YOUR INSTRUCTIONS:
List every section heading that appears in the eldecalcitol excerpt below.

The new analogs of vitamin D, such as eldecalcitol, are observed to have stronger effects in preventing bone loss, fractures, and falls in comparison to calcitriol. Eldecalcitol is even more effective than its counterpart alfacalcidol, another vitamin D analog. Studies have shown eldecalcitol is more effective than alfacalcidol in preventing vertebral and wrist fractures, and even falls, with osteoporotic patients with vitamin D insufficiencies. Eldecalcitol is also more effective at preventing fractures than vitamin D and calcium supplements. Eldecalcitol increases calcium absorption for vitamin D deficient patients, and therefore could be used for osteoporosis treatment for all age groups.

==Pharmacology==
Analogs of vitamin D are being explored intensely for their regulatory effects on calcium metabolism with the purpose of treating osteoporosis, a skeletal disease associated with low bone mass and deterioration of bone tissue. Vitamin D is imperative for absorption of calcium to maintain bone strength.

==Mechanism of Action==
Eldecalcitol is an orally administered drug to patients, which binds to vitamin D receptors and binding protein for the goal of achieving greater specificity to bind calcium for its absorption. This greater affinity is 2.7-fold that of the active vitamin D form of calcitriol. Eldecalcitol is readily absorbed into the body, with a long elimination half-life of over eight hours, reaching maximum absorption in 3.4 hours.

==Dosage==
Eldecalcitol is present in the form of pills for oral administration. In preclinical models with healthy male volunteers, oral doses of eldecalcitol ranged from 0.1 to 1.0 micrograms once daily to show an increase in bone mineral density. Preclinical trials show improvements for doses at 0.5 and 0.75 micrograms, which are the recommended dosage amounts for the Edirol product as approved by the Japanese Ministry of Health, Labor, and Welfare for treating osteoporosis.

==Chemistry==
The class of eldecalcitol is a vitamin D3 derivative. This molecule has a molecular weight of 490.71 grams per mole. The eldecalcitol analog of calcitriol, contains a hydroxypropyl group in the lower cyclohexane ring. The synthesis of eldecalcitol incorporates two units assembled together. The IUPAC names include (3S, 4S, 5R)-oct-1-en-7-yne-3,4,5-triol that is fused to a bicyclic system, (R)-6-((1R, 3aR, 7aR, E)-4-(bromomethylene)-7a-methyloctahydro-1H-inden-1-yl)-2-methylheptan-2-ol. The assembly process includes a Diels-Alder reaction to give the fully protected eldecalcitol. In order to get the parent molecule, the hydroxyl groups have to be deprotected. The chemistry of eldecalcitol allows for its binding 2.7-fold more potently than calcitriol. In addition, some vitamin D derivatives have been known to inhibit the serum parathyroid hormone. Eldecalcitol only weakly inhibits the serum parathyroid hormone, making it an even more appealing medicinal drug for its physiological uses in the treatment of osteoporosis. Animal studies of eldecalcitol, in ovariectomized rats, show improvements in bone mass while lowering bone reabsorption to demonstrate its effectiveness in osteoporosis treatment.

GIVEN ENTRIES:
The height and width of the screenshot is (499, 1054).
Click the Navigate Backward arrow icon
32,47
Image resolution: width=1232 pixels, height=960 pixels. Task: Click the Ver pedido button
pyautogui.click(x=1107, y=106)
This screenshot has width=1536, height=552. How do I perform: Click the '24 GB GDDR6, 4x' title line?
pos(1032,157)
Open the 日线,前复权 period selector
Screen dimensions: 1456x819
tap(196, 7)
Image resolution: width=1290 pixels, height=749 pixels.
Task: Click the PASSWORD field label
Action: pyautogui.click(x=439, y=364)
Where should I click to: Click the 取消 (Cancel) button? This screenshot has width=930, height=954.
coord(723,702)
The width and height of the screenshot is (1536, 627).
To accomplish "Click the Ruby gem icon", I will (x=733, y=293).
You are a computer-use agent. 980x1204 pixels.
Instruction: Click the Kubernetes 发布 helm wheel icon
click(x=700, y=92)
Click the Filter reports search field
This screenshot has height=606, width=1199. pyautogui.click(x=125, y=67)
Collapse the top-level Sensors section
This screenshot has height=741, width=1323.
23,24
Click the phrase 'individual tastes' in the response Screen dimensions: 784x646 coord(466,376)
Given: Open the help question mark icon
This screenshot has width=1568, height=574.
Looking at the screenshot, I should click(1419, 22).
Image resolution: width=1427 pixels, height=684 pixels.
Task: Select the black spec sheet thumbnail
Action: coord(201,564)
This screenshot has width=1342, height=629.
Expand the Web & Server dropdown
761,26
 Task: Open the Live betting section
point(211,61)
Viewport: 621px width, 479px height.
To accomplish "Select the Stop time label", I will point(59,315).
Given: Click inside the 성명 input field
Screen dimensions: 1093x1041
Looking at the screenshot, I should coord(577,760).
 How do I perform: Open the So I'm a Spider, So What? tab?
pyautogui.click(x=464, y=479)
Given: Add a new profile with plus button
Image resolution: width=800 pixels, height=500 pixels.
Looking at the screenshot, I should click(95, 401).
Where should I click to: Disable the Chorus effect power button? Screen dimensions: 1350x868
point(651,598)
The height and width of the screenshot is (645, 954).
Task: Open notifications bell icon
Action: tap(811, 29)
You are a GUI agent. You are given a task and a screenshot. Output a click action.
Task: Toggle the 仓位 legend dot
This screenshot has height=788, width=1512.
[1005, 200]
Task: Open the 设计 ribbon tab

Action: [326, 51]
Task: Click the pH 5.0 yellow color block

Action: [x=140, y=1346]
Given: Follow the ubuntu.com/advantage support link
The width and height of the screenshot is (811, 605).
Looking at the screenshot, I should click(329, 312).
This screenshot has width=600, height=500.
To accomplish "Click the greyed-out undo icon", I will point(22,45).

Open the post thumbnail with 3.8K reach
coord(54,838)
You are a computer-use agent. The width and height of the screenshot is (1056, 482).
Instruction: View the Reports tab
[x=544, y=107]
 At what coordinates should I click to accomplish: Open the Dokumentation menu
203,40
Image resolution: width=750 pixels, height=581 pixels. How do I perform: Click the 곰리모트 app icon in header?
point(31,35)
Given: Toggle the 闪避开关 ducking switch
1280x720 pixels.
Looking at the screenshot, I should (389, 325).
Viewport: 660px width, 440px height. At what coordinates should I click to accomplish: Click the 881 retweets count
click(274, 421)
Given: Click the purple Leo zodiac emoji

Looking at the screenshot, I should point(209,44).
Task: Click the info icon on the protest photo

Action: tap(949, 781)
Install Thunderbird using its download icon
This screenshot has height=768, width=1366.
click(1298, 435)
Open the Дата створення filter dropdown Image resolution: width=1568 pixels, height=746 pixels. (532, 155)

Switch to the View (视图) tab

YOUR RESPONSE:
Pharmacology
Mechanism of Action
Dosage
Chemistry